Wage and earnings inequality has been on the rise in the UK since the late 1970s / early 1980s, and with faster increases than comparator countries it is now one of the countries with the highest levels of wage and earnings inequality in the developed world. Labour market inequality arises in various forms: inequalities in employment opportunities, wages and hours worked, but also in other dimensions of employment, such as job security.

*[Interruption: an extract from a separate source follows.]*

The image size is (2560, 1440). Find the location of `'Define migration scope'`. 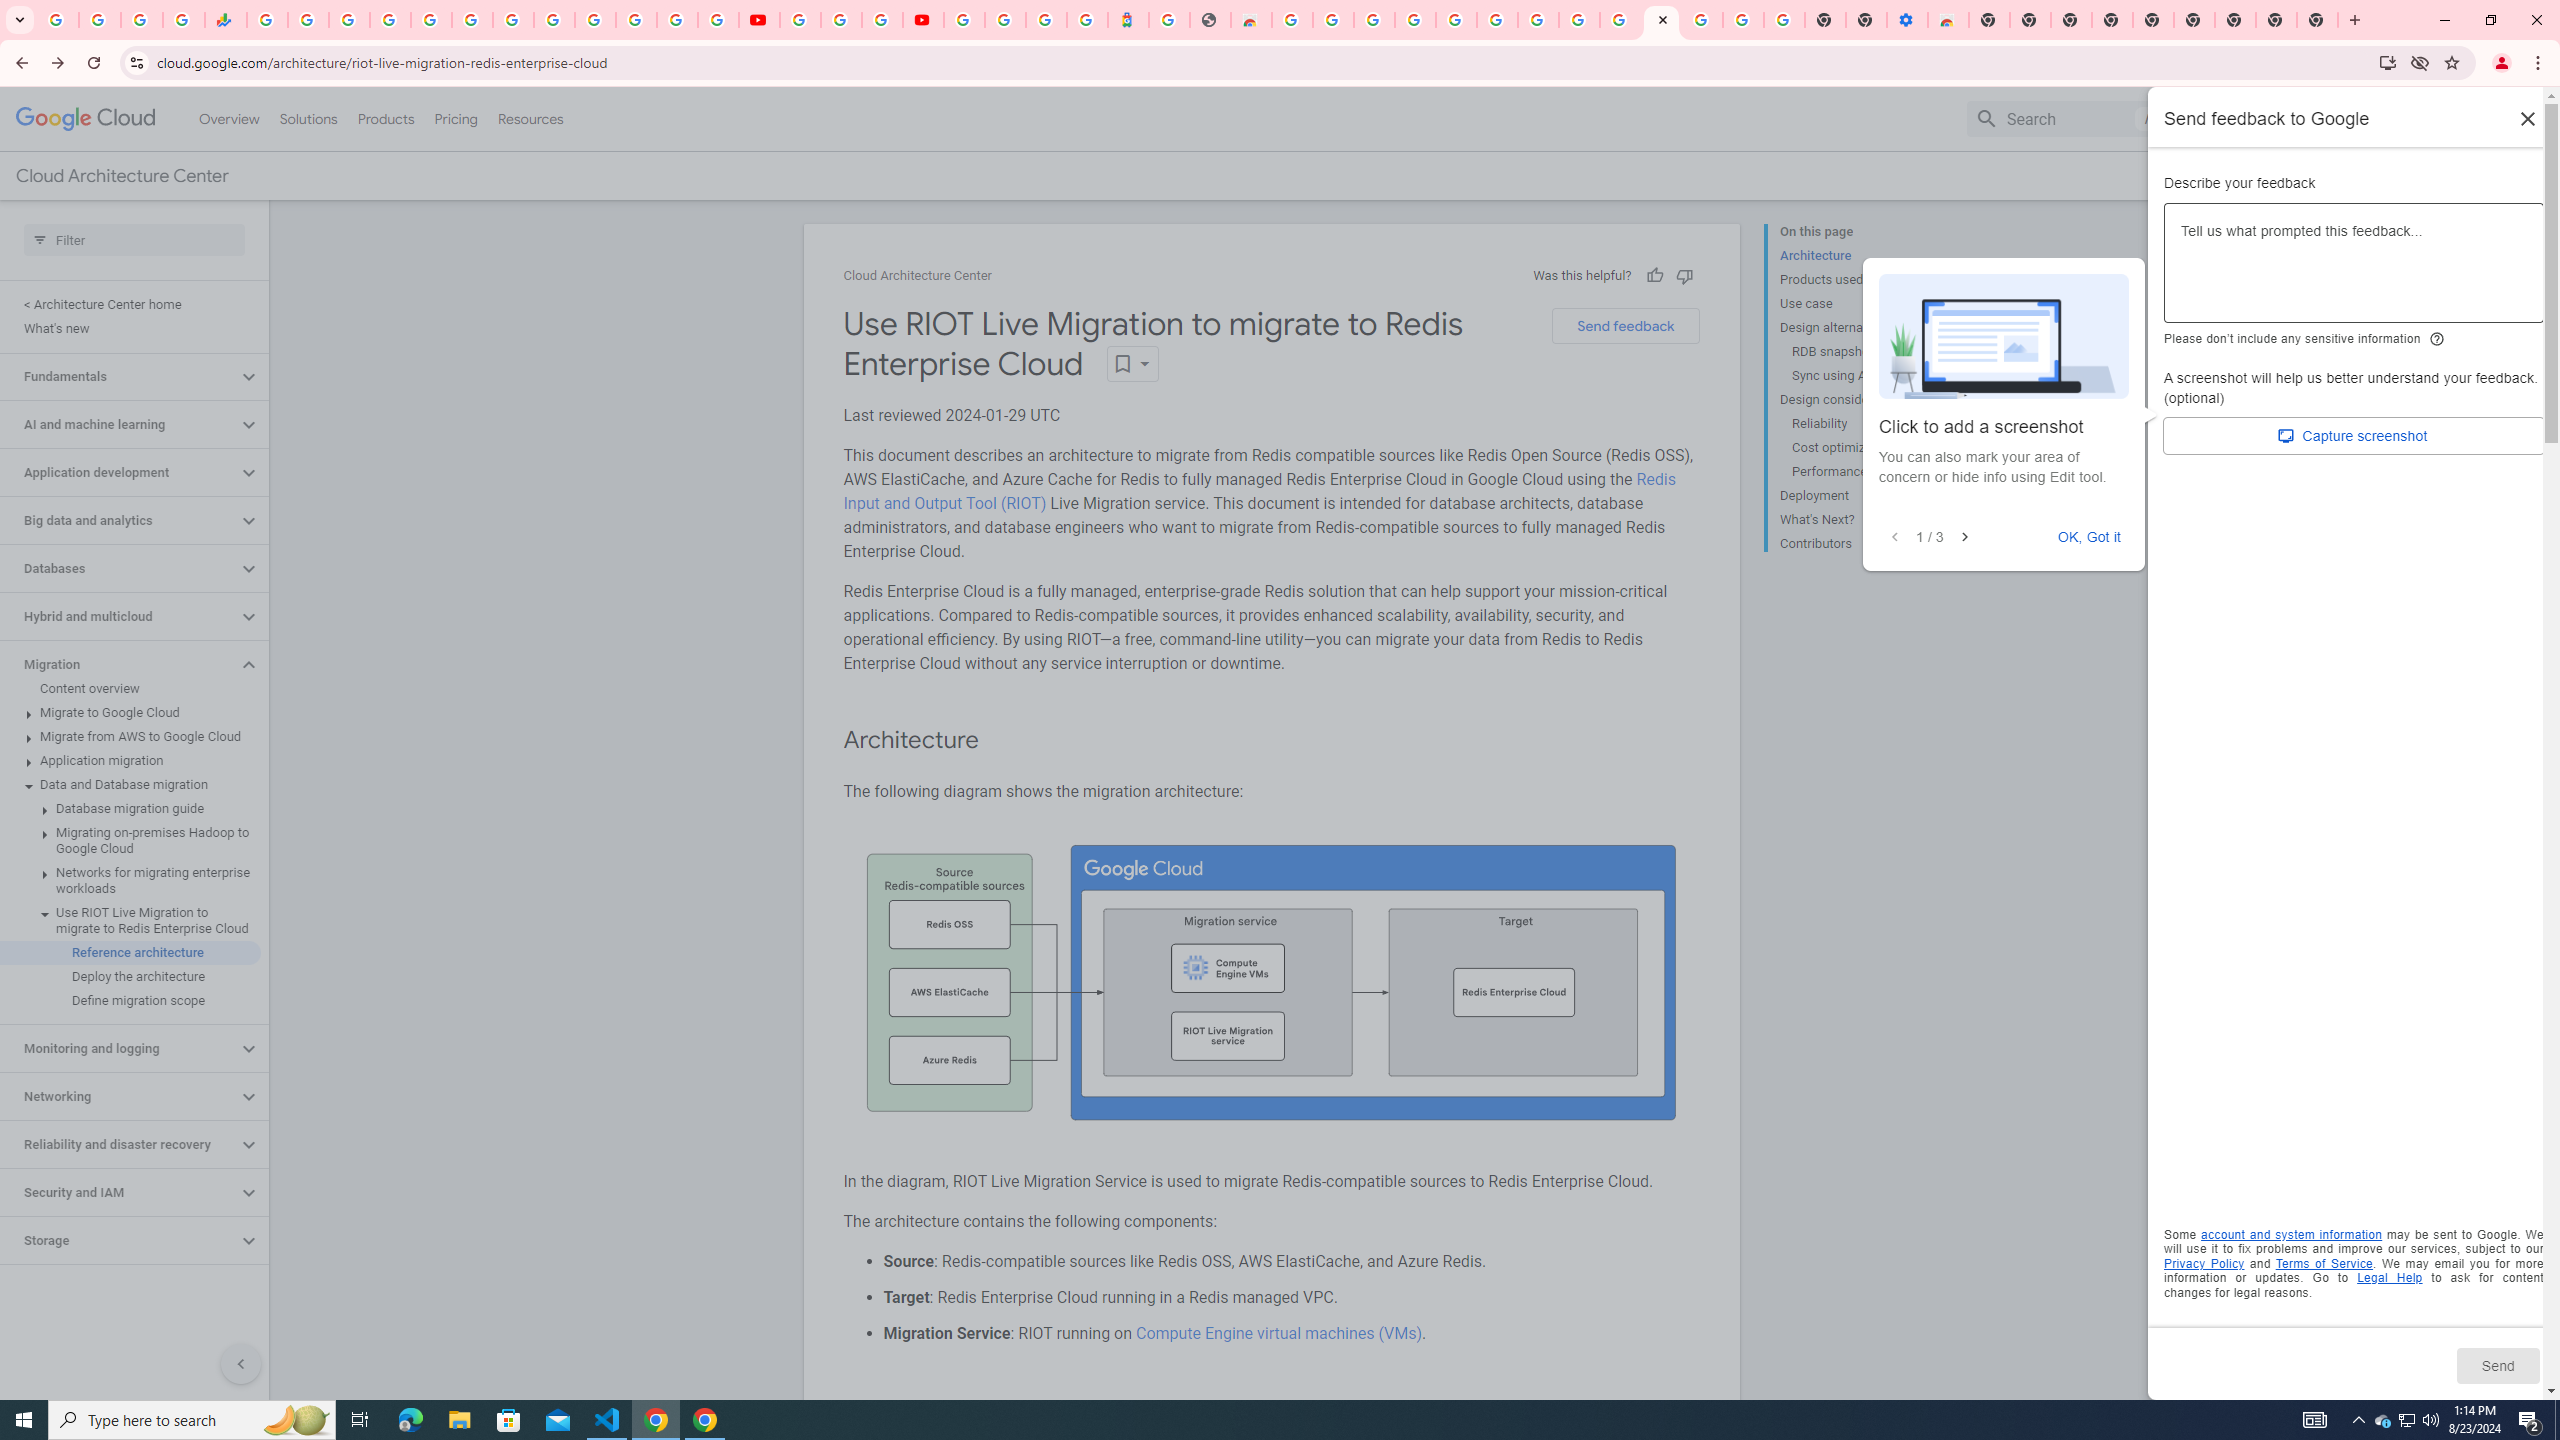

'Define migration scope' is located at coordinates (130, 999).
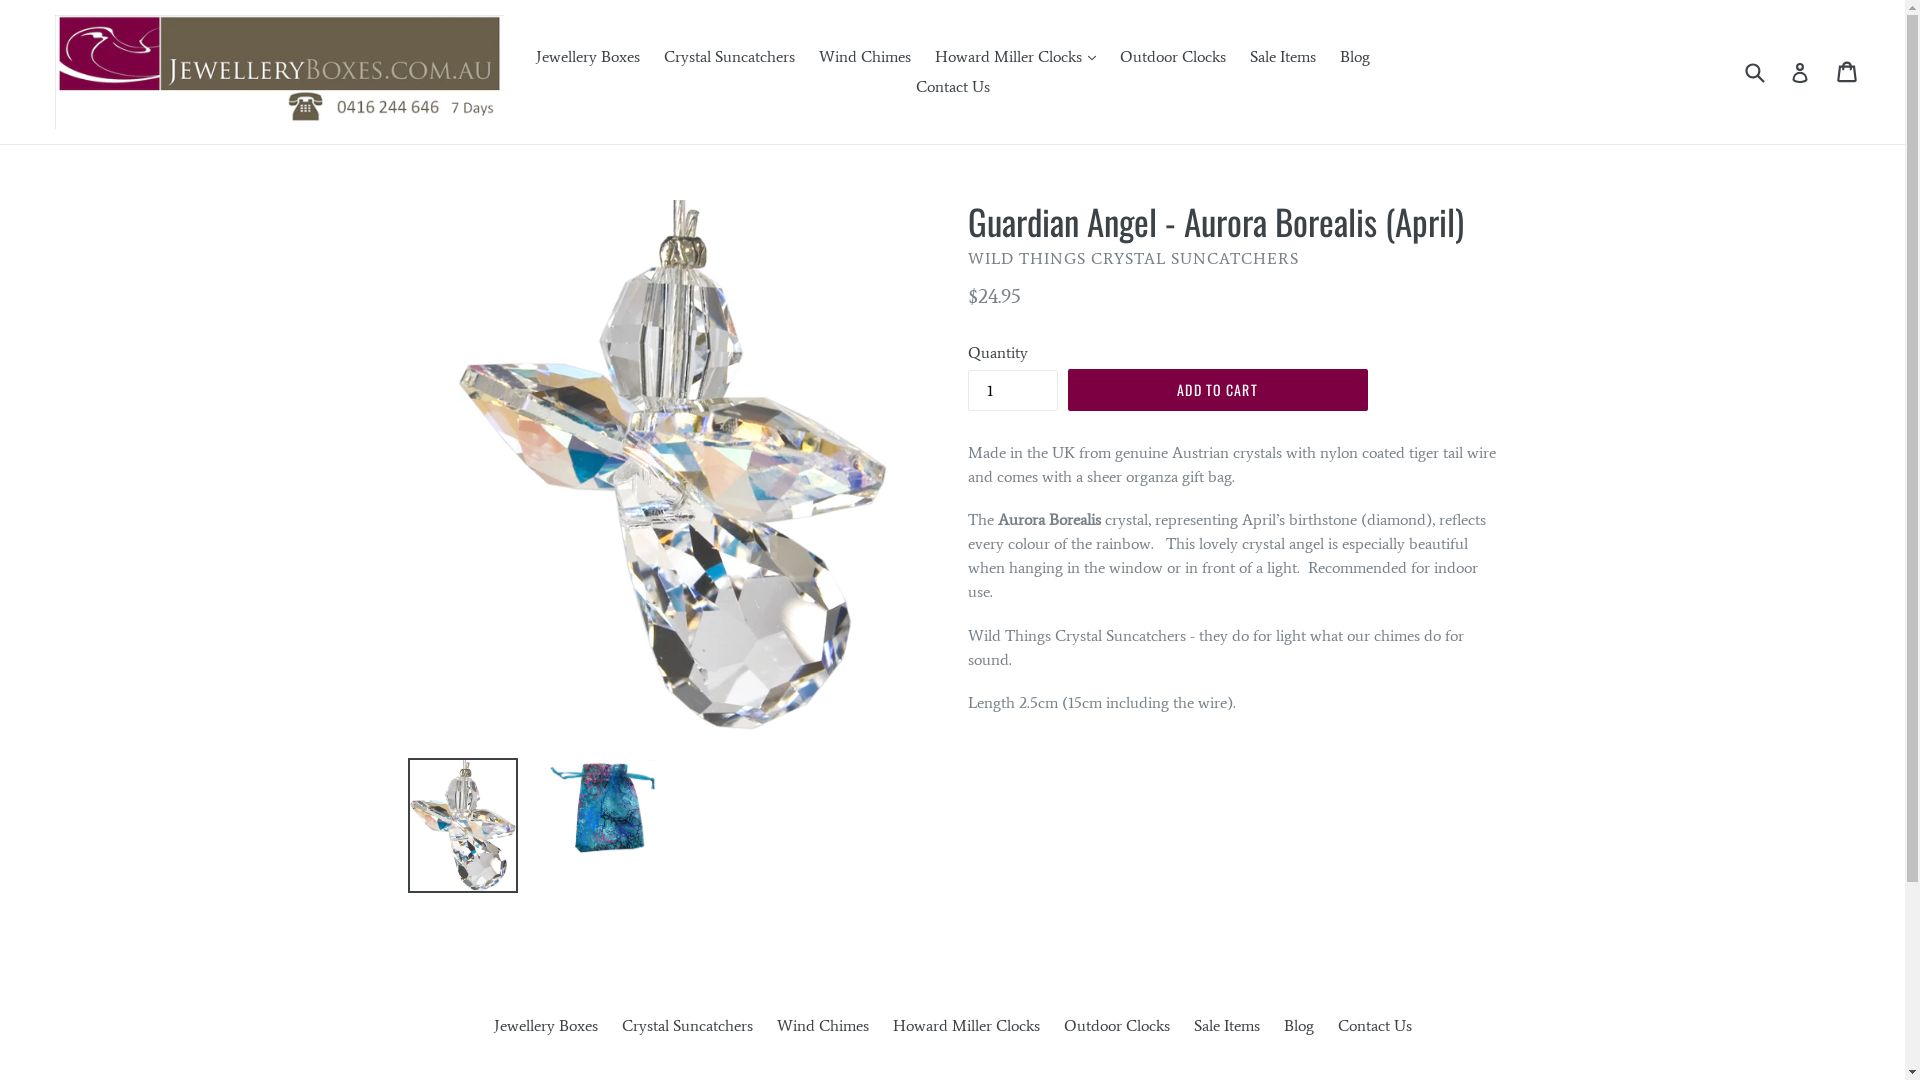 Image resolution: width=1920 pixels, height=1080 pixels. Describe the element at coordinates (1800, 71) in the screenshot. I see `'Log in'` at that location.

It continued with this executive summary, which I share in full because it appears appropriate to do so:

  • Earnings inequality is considerably higher in the UK than it was 40 years ago, moving the UK up to being one of the higher earnings inequality countries in the developed world by 2019.
  • The evolution of earnings inequality over the four decades between 1980 and 2019 shows distinct temporal and distributional differences. In the 1980s, earnings inequality went up sharply at all points in the distribution. In the 1990s and 2000s, upper-tail inequality rose significantly but lower-tail inequality grew less, especially in the 2000s. After the global financial crisis, the 2010s saw a modest narrowing of upper-tail earnings inequality and a more pronounced reduction of lower-tail earnings inequality.
  • The long-run structural trend of rising earnings inequality was driven by technical changes that benefited skilled workers doing more complex tasks, whilst the minimum wage that was introduced in April 1999 played a crucial role in stopping and reversing the upward trend of lower-tail earnings
  • The past 10 or 15 years have seen real earnings growth of most workers slow down and stagnate, giving the labour market a double whammy of more inequality coupled with little or no earnings improvement in real terms (with the exception of the low-paid who benefited from above-inflation upratings of the minimum wage).
  • The nature of work has changed dramatically over the past 40 years. Traditional work patterns have become less delineated in the face of big compositional shifts in who works and the definition and structure of modern jobs. Worker power has fallen in the light of rapid union decline and increased employer power in pay determination.
  • Two related significant shifts have been the rise in solo self-employment and the emergence of new informality via the gig economy. These have radically changed the jobs landscape and the way people work. In addition, the share of the lowest-earning quintile who are self-employed has increased by 54%, or 8 percentage points, from 15% to 23%, between 1999 and 2019.
  • Higher earnings inequality, with low real earnings growth, and a very different labour market from 40 years ago have placed the world of work in a much more unequal and divisive place. To halt or reverse this trend requires significant attention be devoted to ways to restore and reinvigorate real earnings growth and to generate decent jobs with good career opportunities in an inclusive way.

So, in summary, I suggest that:

  1. Neoliberalism has made most people more insecure;
  2. Only the best off have done well in the last forty years;
  3. In the last ten to fifteen years real wages have stagnated;
  4. The UK is more divided and unequal now than it was when Thatcher came to power;
  5. There is a real cost to this, both economic and as importantly, in our wellbeing.

More than forty years of economic policy has failed then. But in response the report has two key observations. The first is:

In practice, government has few direct policy levers it can use to deliver wage growth to workers.

To which the authors add:

The changing composition of work that was documented earlier also offers significant challenges, if the aim is to ensure decent and fair work in future.

In effect, the author despair of doing anything about this.

So much promise, in other words, at the outset of this report and so typically IFS at the end - with a shrugged acceptance that what the market wants the market gets, as if that is our fate.

I'll take the first half, but do not accept the conclusions.